The once cutting-edge nineteenth-century novel Les Miserables, by Victor Hugo, uses a technique that French literary historian and editor Paul Bénicou described as one the Romantic writers preferred above all others: "the development of an idea by means of a story."
Today, this approach couldn't be less popular. The mere thought of an idea fueling a story, especially through an intrusive narrator, as in Les Mis, flies in the face of an organic approach — a story that is plot-driven or character-driven, but certainly not idea-driven. Though who could blame anyone for avoiding this concept like contagion: witness the current legislature.
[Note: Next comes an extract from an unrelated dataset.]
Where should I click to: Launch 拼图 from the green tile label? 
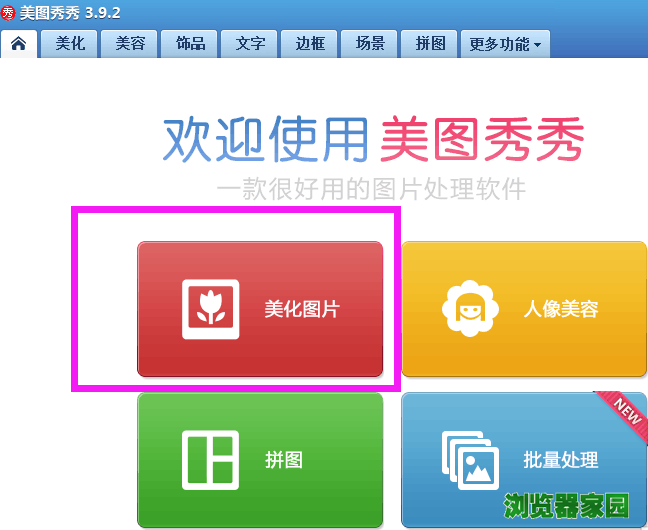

Yet, a story without some underlying meaning, without symbols, without an idea or a concept that drives it—a theme—is like a beautifully wrapped gift box with an elegant bow that for all its attraction is nonetheless empty. The recipient may not be certain there's something inside, but expects it and feels cheated, betrayed, and rightly so, since the giver knew what the other did not, yet let him go on believing.
Novelist and essayist Roger Rosenblatt, author of the craft book on writing called Unless It Moves the Human Heart, also believes in the importance of theme. Rosenblatt wrote the book as a composite of his classroom teaching experiences at Stony Brook University, yet what makes Human Heart worthwhile is not the variety of classroom experiences Rosenblatt describes, but the pearl he sends his students via email once the course is over. "For your writing to be great—I mean great, not clever or even brilliant, or most misleading of all, beautiful—it must be useful to the world." Not an original thought, since the premise of the book is encapsulated in a quote from the poet A.D. Hope, "Nothing you write will matter unless it moves the human heart," but well-said.
The underlying purpose of theme in general, and a theme that moves the human heart in particular, even in its ugliness, is that a work of greater depth, greater truth, has greater beauty and, thus, has the possibility of becoming art. Author and art historian H.R. Rookmaaker in Modern Art and the Death of a Culture said, "Beauty and truth are closely related. It is precisely in the truth of the portrayal of the demonic as demonic in, for instance, Grunewald's picture of the Temptation of St. Anthony … that we appreciate beauty." In the hands of masters, says Rookmaaker, "even ugly subjects became beautiful because of their love for it." Thus, "Love and beauty are closely related, just as love and freedom belong together—a forced love is not love, as many works of literature and poetry (if not life itself) have shown."
What theme are you developing in your current work?